Un taux de participation record a propulsé le parti Tisza de Magyar à plus de 53 % des voix, contre 37 % pour le parti Fidesz d'Orbán. Les premiers décomptes suggèrent que Magyar pourrait obtenir la majorité des deux tiers au Parlement, nécessaire pour inverser les réformes constitutionnelles d'Orbán.
J'ai félicité le parti vainqueur. Nous allons servir la nation hongroise et notre patrie depuis l'opposition.
Viktor Orbán — CBC News
Cette défaite élimine l'un des principaux alliés de Vladimir Poutine au sein de l'Union européenne et supprime un obstacle persistant à l'aide de l'UE à l'Ukraine. Orbán avait bloqué 90 milliards d'euros d'aide financière à Kyiv tout en entretenant des liens étroits avec Moscou tout au long de la guerre.
Magyar, un ancien fidèle d'Orbán âgé de 45 ans devenu critique, a mené sa campagne sur la lutte contre la corruption et la reconstruction des relations de la Hongrie avec les institutions européennes. Dans son discours de victoire, il a établi un parallèle avec la révolution hongroise de 1848 et l'insurrection de 1956 contre la domination soviétique.

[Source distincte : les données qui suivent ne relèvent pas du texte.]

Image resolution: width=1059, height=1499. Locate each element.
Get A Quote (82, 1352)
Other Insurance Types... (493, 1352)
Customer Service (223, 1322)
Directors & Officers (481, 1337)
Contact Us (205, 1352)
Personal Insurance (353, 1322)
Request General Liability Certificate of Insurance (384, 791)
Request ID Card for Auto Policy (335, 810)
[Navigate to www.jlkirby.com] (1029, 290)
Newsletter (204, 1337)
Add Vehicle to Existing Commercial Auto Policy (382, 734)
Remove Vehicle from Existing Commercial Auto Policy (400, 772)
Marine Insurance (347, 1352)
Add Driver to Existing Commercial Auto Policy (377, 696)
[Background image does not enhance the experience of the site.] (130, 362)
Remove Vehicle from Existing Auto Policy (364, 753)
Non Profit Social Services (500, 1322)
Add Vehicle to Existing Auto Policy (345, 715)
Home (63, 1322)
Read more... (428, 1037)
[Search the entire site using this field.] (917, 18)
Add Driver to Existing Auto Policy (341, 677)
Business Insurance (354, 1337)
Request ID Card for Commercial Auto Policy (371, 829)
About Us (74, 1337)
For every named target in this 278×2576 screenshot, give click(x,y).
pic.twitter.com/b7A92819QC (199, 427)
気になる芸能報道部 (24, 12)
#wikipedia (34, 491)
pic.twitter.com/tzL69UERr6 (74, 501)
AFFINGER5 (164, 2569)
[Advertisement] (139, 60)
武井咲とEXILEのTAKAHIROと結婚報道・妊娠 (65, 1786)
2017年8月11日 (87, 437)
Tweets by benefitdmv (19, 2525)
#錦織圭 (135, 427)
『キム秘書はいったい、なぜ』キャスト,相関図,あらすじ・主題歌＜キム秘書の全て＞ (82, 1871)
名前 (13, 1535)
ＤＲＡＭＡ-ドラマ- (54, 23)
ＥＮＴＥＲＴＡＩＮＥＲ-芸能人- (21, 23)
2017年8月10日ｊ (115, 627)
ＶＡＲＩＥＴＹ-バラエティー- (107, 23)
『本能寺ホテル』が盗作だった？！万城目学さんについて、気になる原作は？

NPR présente l'élection comme une victoire de la démocratie sur l'autoritarisme, soulignant le taux de participation record et le discours de Magyar, évoquant celui de Kennedy. Le média met en avant les implications mondiales pour le mouvement d'extrême droite et l'aide à l'Ukraine, reflétant les préoccupations américaines concernant le recul démocratique et la coopération transatlantique.